Every computer installation is vulnerable to attack by malware. It used to simply e-mail borne viruses, but over time malware has acquired a degree of sophistication matched only by the antivirus and malware protection systems developed to thwart it. We now see rootkits, spambots, and latterly ransomware. An entire sub-industry has grown up around cybersecurity.
It’s not just malware, cybersecurity now needs to be aware of external threats such as cyber‑attacks designed to keep an organisation off-line, and theft of information, including theft of intellectual property and theft of information for identity theft, blackmail or defamation.
Ransomware is the latest development in malware. At best it costs money, time, effort and lost reputation before it is fixed.
What is ransomware?
The ransomware concept is very simple. Criminals deliver you a piece of malware, usually an infected e-mail. When activated, the malware encrypts your systems and data, denying you access. You must pay a ransom within a specified period to receive a decryption key to recover your systems and data. If you don’t pay or pay too late, you cannot recover your information.
If your business is entirely dependent on your online systems being available 24/7/365, this could be a show-stopper. Ransomware attacks have been recorded on Mac and Linux systems.
How can a business protect against ransomware?
Defensive tactics are at least two-pronged – prevention and recovery. Simply put, a business must include cybersecurity in its business continuity programme. Preferably as a key consideration.

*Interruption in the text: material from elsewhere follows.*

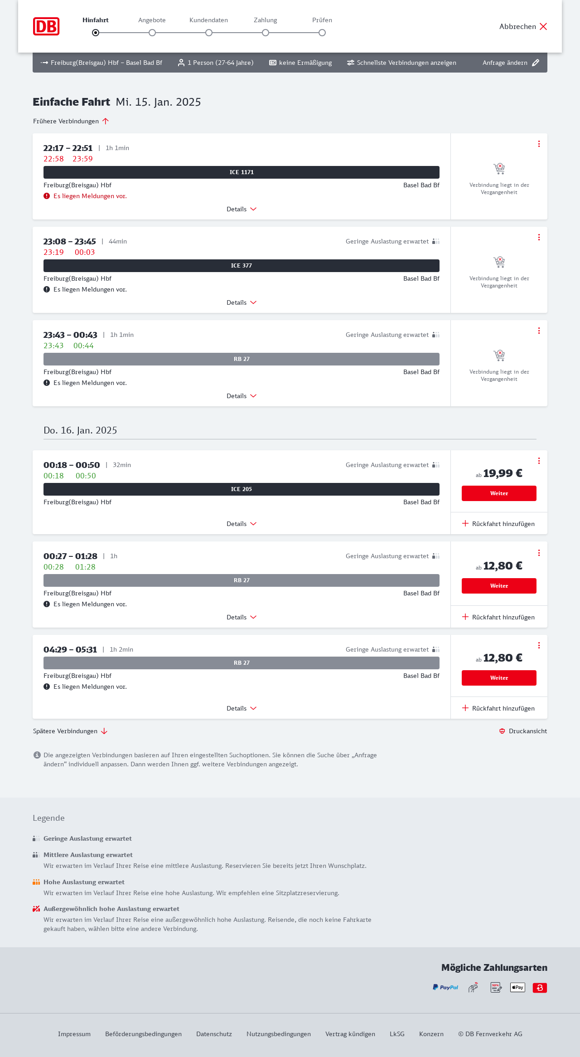The width and height of the screenshot is (580, 1057).
Task: Click the DB logo
Action: [46, 26]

In terms of prevention an organisation must have comprehensive cybersecurity and anti-malware software and appliances in place. Malware must come into the system, usually through infected emails, or systems and data downloaded from the Internet or brought in by users on portable devices. That is where prevention starts. Locking the gates to stop it getting in:
- Both corporate and personal E-Mail needs to be intercepted and analysed using antivirus and malware protection software before it reaches the desktop. Infected email can either be discarded or quarantined. Some organisations refuse certain types of attachment, and some go as far as only allowing receipt of email from known senders. Some organisations also prohibit users connecting to their private email accounts for both downloaded email and Internet based mail like Hotmail or Gmail.

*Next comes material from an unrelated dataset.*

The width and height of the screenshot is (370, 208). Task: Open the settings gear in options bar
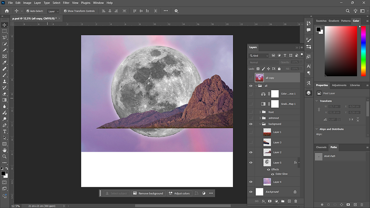click(x=176, y=11)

- Implement Ad-Ware detection and removal software if it is not included in the antivirus and malware protection software you use. Adware in itself is not usually malware, but has the potential to carry malware with it. It is also very irritating and intrusive.
- Allowing users unrestricted access to the Internet is not wise for security or productivity. Some websites carry malware that is automatically downloaded to the user PC when the web page is opened. Browsers like Internet Explorer, Edge, Firefox and Chrome have introduced security features to prevent users inadvertently going to these sites. Secure mode should be switched on, and users not able to alter browser security settings. They must not be allowed to download any material onto their hard drives. They must not be allowed to install any software applications.

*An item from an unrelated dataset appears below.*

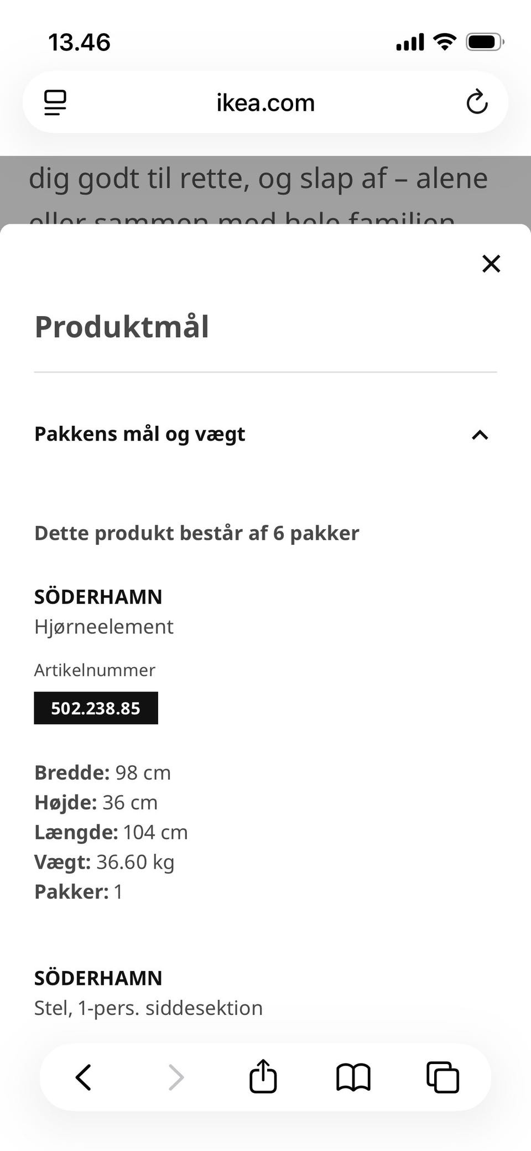Tap the 13.46 clock in the status bar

- Users must be prohibited from using their cellular phones or dongles to access the Internet independently of the corporate connection. Disabling USB ports usually prevents this.
- A vital task is to keep Ad-Ware and antivirus and malware protection software files up to date, at least daily. Antivirus and malware protection software consists of two parts, a software application (analysis engine) that checks computer files, including email and email attachments for malware before they are processed by your system, and signature files that identify malware to the analysis engine. Both the signature files and the system files need to be updated regularly. Most if not all commercial antivirus and malware protection software has an option to carry this out automatically at a time and interval you choose.
- Malware is often imported using via personal devices like flash drives, CD/DVDs and portable hard drives attached to a user’s computer USB port. Open USB ports and the ability to read and write CD/DVDs on a user PC should be disabled. Use of personal data carriers should be prohibited.
- Updates and Patching. It is important to keep your system up to date. Patches are released to defend your system from the latest threats therefore, it is highly recommended to install them to protect your software and hardware.
However, having said all that, even the strictest prevention regime will fail at some time or other. A determined user or piece of malware will find its way into your environment.
It is possible given skilled staff and enough computing power to decrypt systems encoded by ransomware, but that is by no means a given and is unlikely to happen before your business fails. Payment of the ransom is no guarantee either.
Your best friend in the recovery environment is a comprehensive set of complete up to date backups of systems and data. In the case of ransomware, a complete reinstallation of your systems and data from the ground up might be the quickest, the surest and cheapest way to recover.
However, many businesses do not have this degree of comprehensive cover. Audits often find that some backups are missing because of failed and unmonitored backup runs, some might already be infected, some might not include vital systems. A regular test of backups is essential. It would not be the first time that a “good” backup is not so.
A business needs a comprehensive and closely monitored backup regime to ensure that if they do need to carry out a full reinstallation, they have the information to allow them to do so.